II How Humanity Saved the Biosphere: The Photosynthesis Crisis
If the capitalist oil and banking oligarchs want to control our perceptions of Nature why would they want us to believe that Nature is closed and self-regulating rather than open and humanity-evolving? The reason: these capitalists want “to have their cake and eat it too”.
- For capitalists Nature is not closed but wide open to their exploitation without limit.
- Meanwhile they tell the vast majority of humanity that Nature is off limits to us. Here they do a switcharoo.
- Suddenly what these capitalists do to Nature is slyly blamed upon all of humanity (except them!). Humanity, they say, is the polluter of Nature, not these capitalists!

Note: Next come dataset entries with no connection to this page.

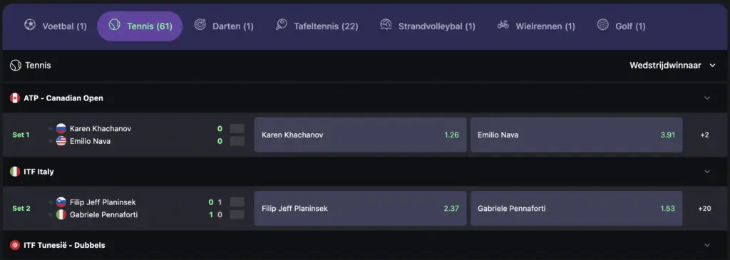Click the golf ball icon

click(603, 25)
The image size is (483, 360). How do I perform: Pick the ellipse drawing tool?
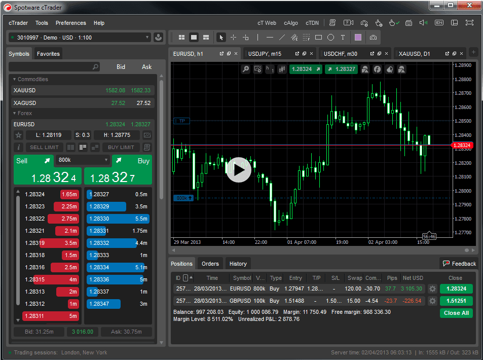point(330,38)
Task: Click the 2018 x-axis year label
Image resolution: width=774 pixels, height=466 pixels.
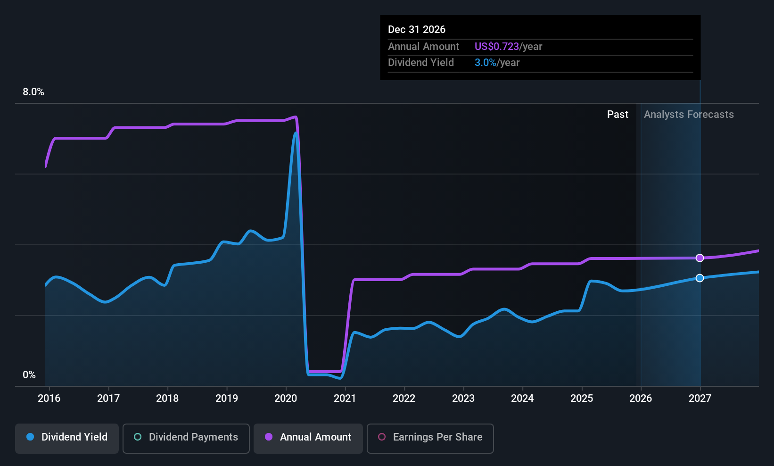Action: coord(167,399)
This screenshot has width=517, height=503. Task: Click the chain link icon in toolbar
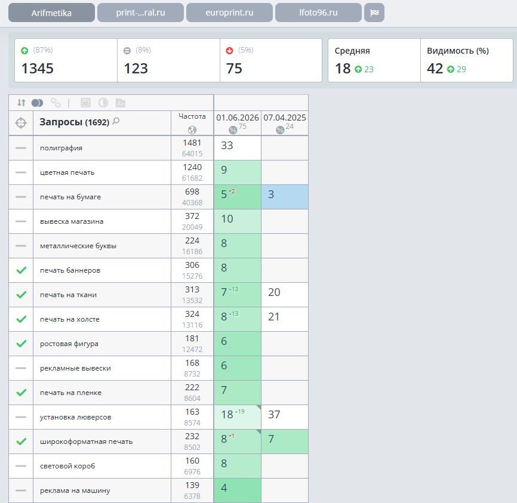coord(56,103)
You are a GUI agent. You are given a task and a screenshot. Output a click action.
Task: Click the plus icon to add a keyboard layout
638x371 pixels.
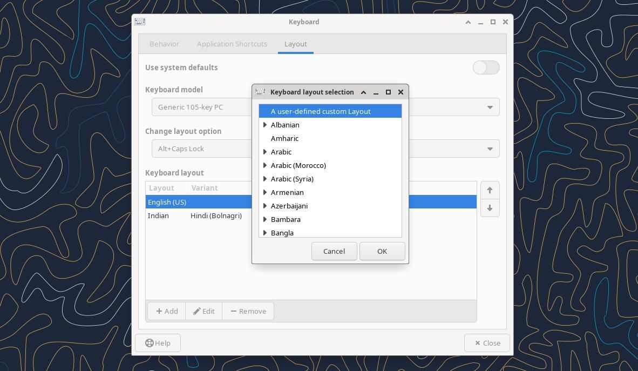pyautogui.click(x=160, y=311)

In the next section I will be following the extraordinary work of Karl Seldon in his book Crisis By Nature. In the next two sections I will challenge the notion that pre-human Nature was a “Garden of Eden”, arguing instead that:
- The evolution and reproduction of life on earth before humanity was not some “perfect harmony”. It was prone to self-induced crisis-upheaval, not once, but many times.
- In the recent case of the Earth’s biosphere, humanity saved the biosphere from a final return to a dead “snowball Earth”.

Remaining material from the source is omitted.